Unlike a mathematical theorem, the living flesh can't be clearly known.
This is so because it is both the source or origin of cognition and
perception and a perceived "thing." You can't see your own face
directly, rather, you see yourself reflected in the faces of others. We
are beings in a world of other beings and that fact is prior to our
perception of things. We can walk around an object but not our embodied
self. So, getting back to Irwin, in his "reduction" he aims to inhabit
perception. Rather than eliminating contingent "data," his art, his
practice of the phenomenology of perception, brings contingency in with
all it's dynamic play, fluidness and fleetingness. Irwin had what the
Phenomenologists really lacked: a practice. He had less and less need
for external standards to evaluate his works and more and more relied
on each work's own internal self-consistent logic or aesthetic.
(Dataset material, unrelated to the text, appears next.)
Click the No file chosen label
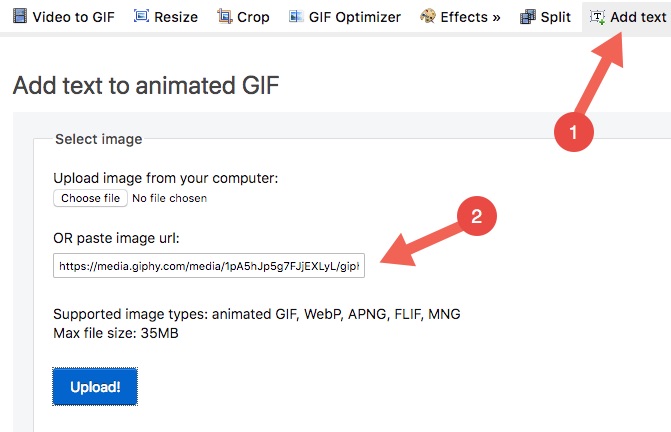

He was
no slave to the fascism of fashion. When he gave up on the art object
he was motivated to create situations where perception "of" is shifted
into perceiving as acting.
We can see perhaps that ATM, by shifting us way from goals or images of
achievement, brings us into perceiving the perceiver. ATM sets up
conditions and constraints that can simultaneously demonstrate to us
the limits of our habits and make available to us the means to alter
them. So, rather than purging ourselves of our habits, we bring into
play the processes that created them. Any moment in a lesson where we
relate unrelated aspects of ourselves "subtracts" the hold habit has on
us. The mechanisms that disallow awareness are subtracted or
diminished. Each lesson has the potential to alter the means of
perception, our selves and to alter the object of perception, our
selves. To understand how a lesson alters us requires, if we are not to
be superficial or unreflective, a very steady and sober use of our
attention and our critical faculties. But it's worth it. It was for
Moshe and it is for Irwin and it is for us.